Joy Comes in the Morning

I am blessed beyond measure. Tears come to my eyes when I think of the dark times, and how many times I thought it would always be dark. There have been many glimpses of God’s love, God’s joy, and the light that He gives us in this sinful world. I have seen a share of darkness thus far, and I am aware that more will come as long as we live on this side of Heaven.

I often pray the prayer, “Come, Lord Jesus, come quickly. Come, Lord Jesus, come.” I pray it with fervor. I pray it with a desperate tone in my voice. But I also pray it with hope and joy. This hope and joy comes when you understand what you have been given by Christ and understanding that only comes through hardship and the growth that results.

I remember in middle school and high school I felt so broken, desperate, afraid, dark, hopeless, helpless. I clung to the hope that is only in Christ. I clung to the words that were given to me through God’s word. I was blessed beyond measure to be allowed to hear those words in Church, through my family and friends. I heard God’s life-giving word by way of people who were there through my anxiety and depression, through my battle with cutting, and through my desire to end my earthly life. Somehow God brought me past all of that and I got to go to college. I got to explore. I got to go to Concordia and make amazing friends, and begin a new chapter.

Unfortunately, I also got to make my own mistakes. I got to allow myself to fall into a pit that was a new level of darkness I had not seen. I made a couple of mistakes that I hope and pray my children, my children’s children, and all the people that I love do not make. I fell into a relationship that I thought was wonderful, but truly led me away from God. This relationship stole me away from people that were supportive of me and wanted my best. A relationship that led me to another depression. Into isolation, abuse, and a bout with drugs.

But praise the Lord, oh my soul. Praise the Lord that He took me out of that and gave me so many people to help me dig my way back out of that pit. A pit I had put myself into.

Fast forward to 2018 and I got to marry a man that treats me well, has my best interest at heart, leads me deeper into the Word, and is an honest and true man. A baptized and forgiven sinner, just like me.

We decided to begin trying to fill our home with little footsteps…and we lost our first baby in 2019. Losing Bailey was difficult, to say the least, but then we were gifted our beautiful baby boy Samuel who is the most amazing little boy we could’ve ever asked for. He is smart, funny, playful, and kind. He has the most beautiful heart that I have ever seen. I am blessed to be his mommy! Then, in 2022, we lost another baby. Our Jude. That grief felt like it was all-encompassing. I felt like I was never going to be myself again. It came with immense mental pain, but also physical pain.

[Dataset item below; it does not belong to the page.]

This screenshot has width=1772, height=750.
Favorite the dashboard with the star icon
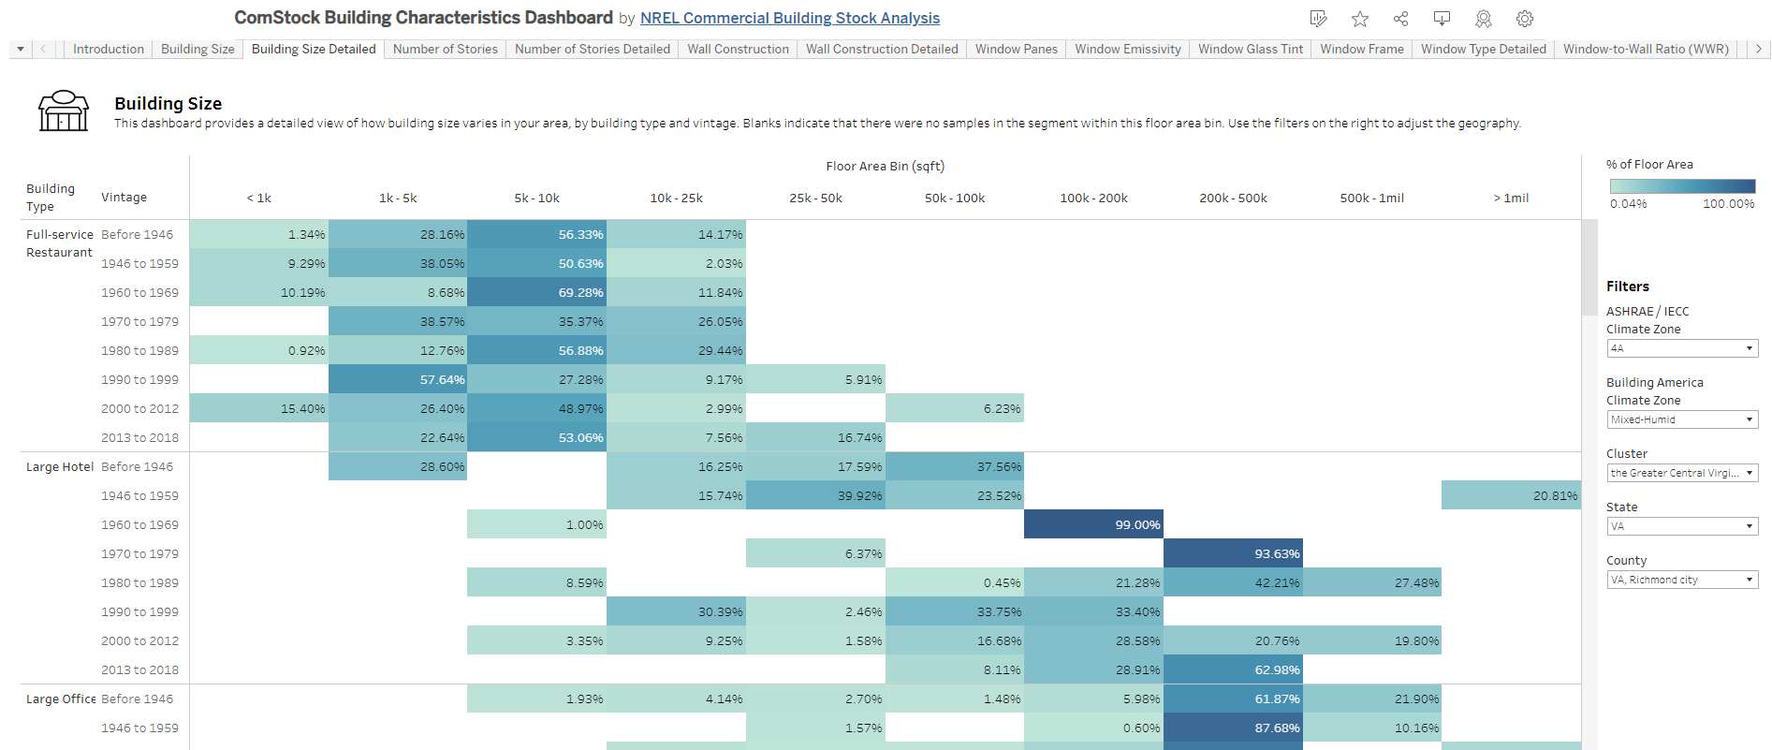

And then we became pregnant with our sweet Hannah Joy. That pregnancy was a rough pregnancy for most of the nine months. It was filled with physical pain, nausea, vomiting, weight loss, high liver enzymes, multiple infections, hospitalizations, illnesses, discomfort, and desperation. But now we can see the light. We have our Hannah Joy in our arms. We have our Samuel David in our arms. I have an amazing husband and an incredible family. I get to live in the mountains. I get to be home and create a home to raise these children in a time such as this. I get to see God use me in their lives and I pray he will continue to use me outside of the home, as well. What a different life I lead. What blessing upon blessing He has stacked for me!

The darkest nights are always difficult and they always seem like they will never end, but I am here to tell you that God is there, and He does hear you. He has given us His Word to show us that we are not the only ones who feel that desperation and helplessness and hopelessness. It also shows us the love and joy, and healing that He provides. Sometimes I wonder how He will provide, but He does in ways that I could not have imagined. Through people, through jobs, through vocation, through children, through books, through time in nature.

He provides in so many ways that sometimes we don’t see until we are in the light of the new day. For anyone who is in the darkness, remember that joy comes in the morning. Remember His promises are true. We are not promised easy or comfortable lives, but we are promised that He is with us and He will come again. Even when it is raining and pouring, He is still raining and pouring His goodness and mercy on our lives. And we will see the fulfillment of all of that on the day that He comes back; in the day that He resurrects us all.

Come, Lord Jesus, come. Come quickly. Amen

Comments

  1. The whole time we were waiting for you to become our second daughter!! Oh the love you have brought to our lives. We are truly blessed to have you Shalby Marie Hicks!! We love you!!